I cannot share more than that but I can tell you the since October 2014 transpacific capacity has dropped another 5 percent or 16,898 TEUs per week!
TEUs = 20ft containers. 
FEUs = 40 containers (these you will mostly see on the highways)
One TEU can hold the 800 flat screen tv or an average size car. 
One FEU can hold all the items in a 3br, 2ba home.
So... roughly 8,000 tractor trailers are not leaving the US West coast "weekly" with goods for your factory or retailer.

This just FYI. There is a lot of people bigger than me with reasons why this is going on... you can decide on "why" for yourself.
I can show that it is happening. Not why. I don't get paid for that.


----------



## rice paddy daddy (Jul 17, 2012)

At one time I paid attention to the Baltic Dry Index, as it was supposedly a good indicator of what the global economy would be doing in the relatively near future. Given your employment I'm sure you know all about the BDI.
Perhaps I need to start looking at that again.
For those who have never heard of the BDI before, Baltic Dry Index - Wikipedia, the free encyclopedia


----------



## rice paddy daddy (Jul 17, 2012)

Collapse of Baltic Dry Index - Moneycontrol.com

How The Baltic Dry Index Predicted 3 Market Crashes: Will It Do It Again? | Seeking Alpha


----------



## CWOLDOJAX (Sep 5, 2013)

Yes, we have heard of it but our focus is on cargo capacity and all that moving the boxes entails. 
The BDI is more about the financial aspects of global markets and a predictive element.
I spend so much of my time in the present and the past that I walk backwards. ;-)



rice paddy daddy said:


> At one time I paid attention to the Baltic Dry Index, as it was supposedly a good indicator of what the global economy would be doing in the relatively near future. Given your employment I'm sure you know all about the BDI.
> Perhaps I need to start looking at that again.
> For those who have never heard of the BDI before, Baltic Dry Index - Wikipedia, the free encyclopedia


----------



## Piratesailor (Nov 9, 2012)

Since October of 2014 there has been a longshoreman contract dispute. 

Yet another reason for Panamax and bringing the ships to Houston and east coast ports. 

Screw the west coast ports.


----------



## Salt-N-Pepper (Aug 18, 2014)

Piratesailor said:


> Since October of 2014 there has been a longshoreman contract dispute.
> 
> Yet another reason for Panamax and bringing the ships to Houston and east coast ports.
> 
> Screw the west coast ports.


The new locks are expected to be done in 2016 for the "New Panamax" standard. Will be interesting to see how many New Panamax ships start hitting production.


----------



## Slippy (Nov 14, 2013)

This is another aspect of inflation that affects a person's disposable income. Add to that various regulations and the "popular" opinion that a "living wage" requires a minimum wage increase, and you have higher prices of goods and services. Look for certain big box retailers to announce that (regardless) of any enaction of a minimum wage increase, they will raise their worker's wages over the next year or so...WalMart, Home Depot, companies like this. 
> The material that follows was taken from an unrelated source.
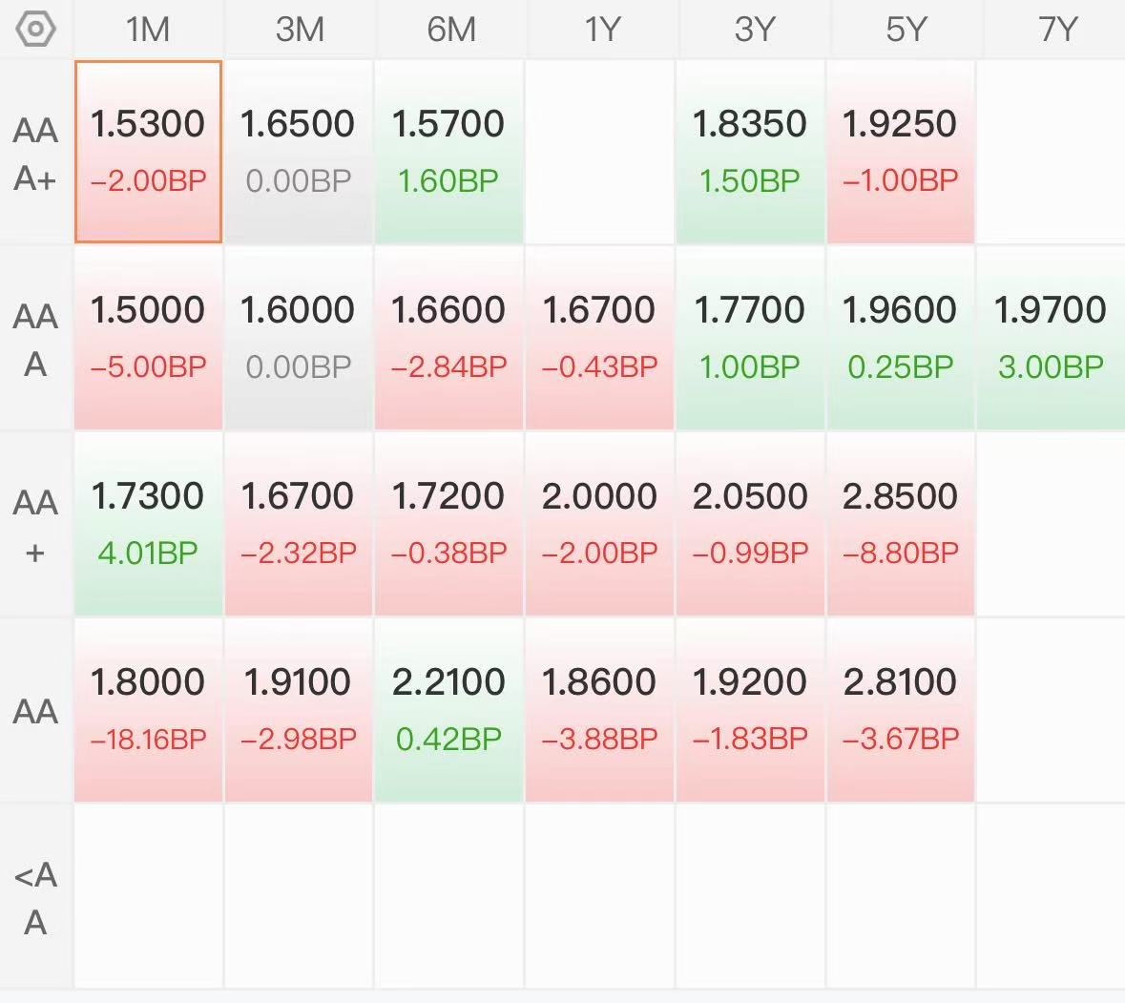Image resolution: width=1125 pixels, height=1003 pixels.
Task: Open the hexagon settings icon
Action: tap(35, 30)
Another good reason to be prepared. Good thread CWOLDOJAX.


----------



## HuntingHawk (Dec 16, 2012)

My question is simply why can't those ships go to another west coast dock & unload?


----------



## CWOLDOJAX (Sep 5, 2013)

Concerning the Super Panamax is something I've hoped our port in JAX would get ready for... (sigh) politics.
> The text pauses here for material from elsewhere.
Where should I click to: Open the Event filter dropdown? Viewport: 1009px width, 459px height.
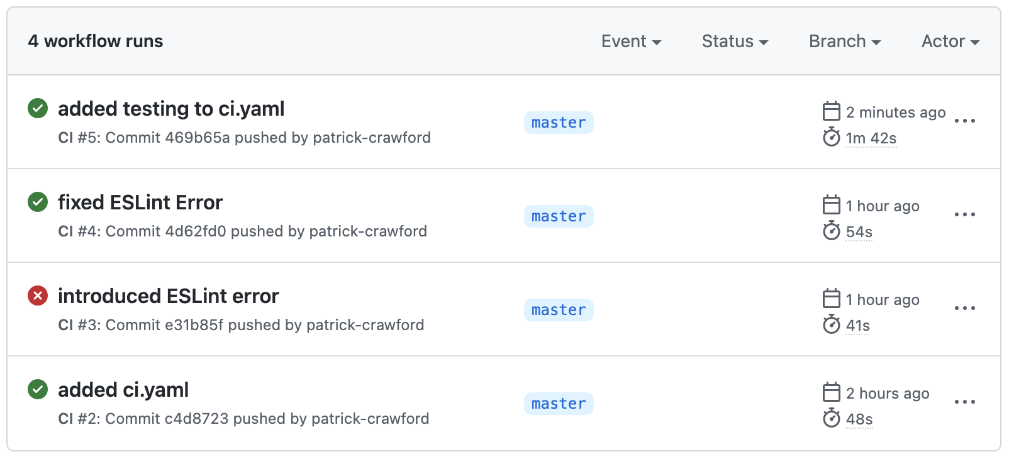[x=631, y=41]
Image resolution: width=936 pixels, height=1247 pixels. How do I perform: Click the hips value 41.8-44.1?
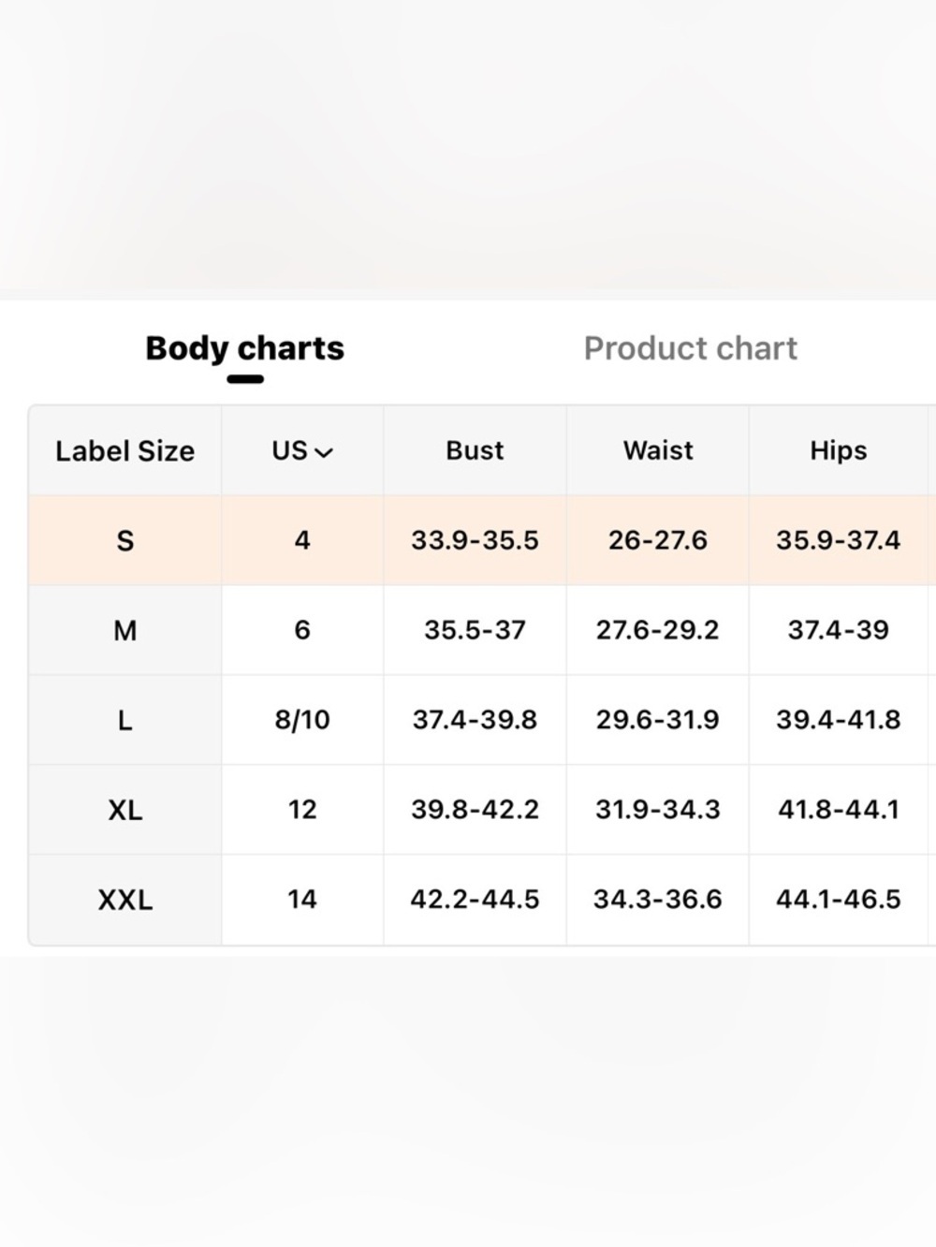pyautogui.click(x=839, y=809)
I'm watching the Chinese to see if they ante-up on the promise to build a canal across Nicaragua. 
Plus they are spending lots of money in the Seychelles for an air/navy base. Which is conveniently located near some mines in Tanzania and strategically patrolling South African waters. But that's farther out on the calendar.
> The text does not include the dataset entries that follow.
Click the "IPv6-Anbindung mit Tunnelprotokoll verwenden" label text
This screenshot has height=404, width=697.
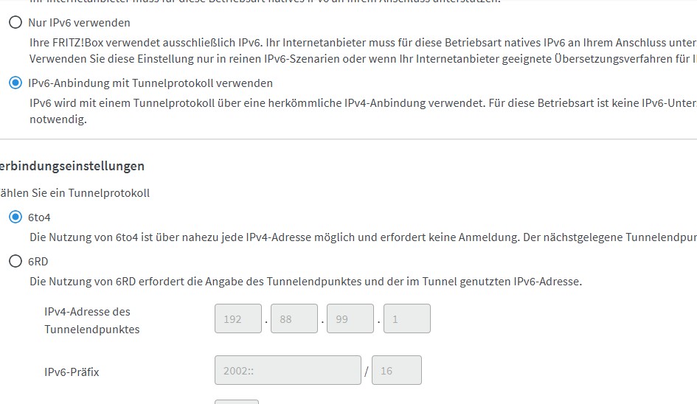coord(150,83)
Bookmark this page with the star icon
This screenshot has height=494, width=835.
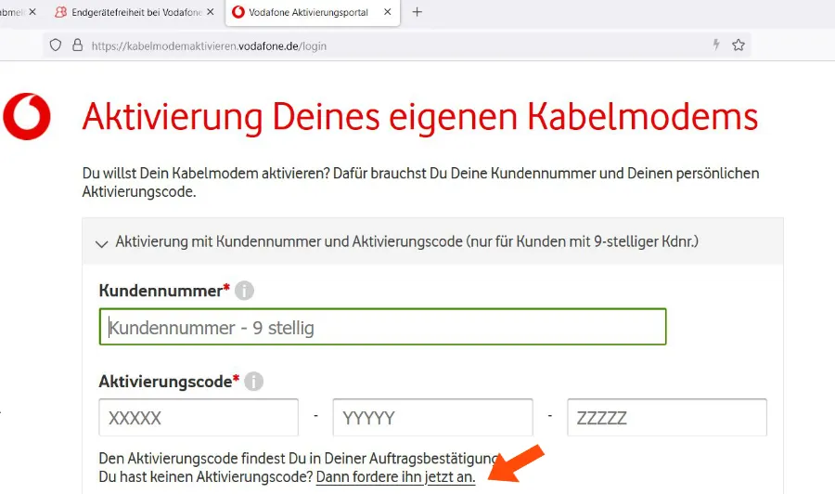[x=739, y=45]
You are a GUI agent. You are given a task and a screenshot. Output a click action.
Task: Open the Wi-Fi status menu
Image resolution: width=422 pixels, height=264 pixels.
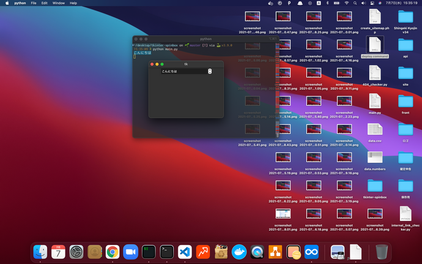pyautogui.click(x=346, y=3)
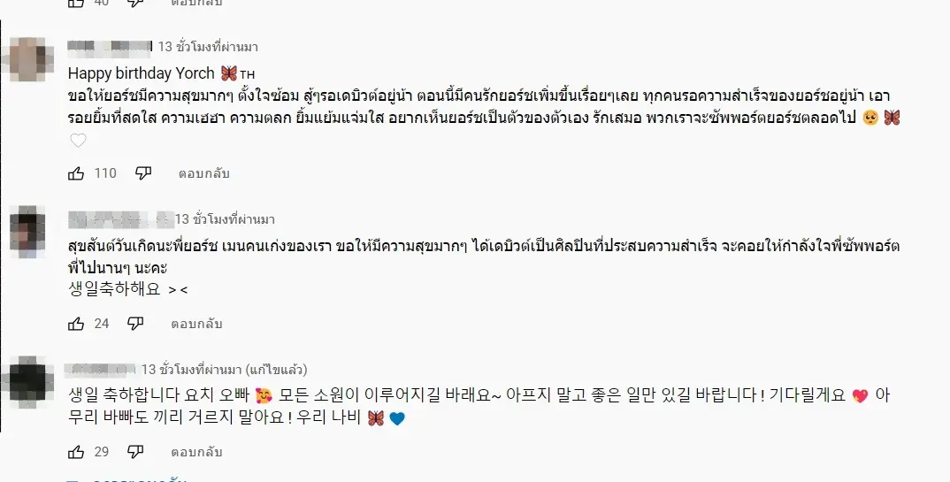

Before I get accused of being an alarmist. I'm just watching the traffic. We'll see what develops.


----------



## CWOLDOJAX (Sep 5, 2013)

HuntingHawk said:


> My question is simply why can't those ships go to another west coast dock & unload?


The chart I showed that they have been. Mexico and Canada.
The Gulf coast and east coast are getting and increase but the transport is more expensive because Panama now charges per box for passage through the canal to pay for the expansion.


----------



## CWOLDOJAX (Sep 5, 2013)

FYI


----------



## rice paddy daddy (Jul 17, 2012)

From 2006 thru 2013 my warehouse was the main distribution point for nails and fasteners for our corporations nationwide system of wholesale branches.
We would get 20 to 30 twenty and fourty foot cans (containers) a week from China, Korea, and Dubai, coming into the ports of Jacksonville and Savannah.
At one point I was responsible for 13.5 million dollars of inventory.
The building bust took all that away.


----------



## CWOLDOJAX (Sep 5, 2013)

I can relate. The housing bust took my IT job away too.


----------



## Piratesailor (Nov 9, 2012)

HuntingHawk said:


> My question is simply why can't those ships go to another west coast dock & unload?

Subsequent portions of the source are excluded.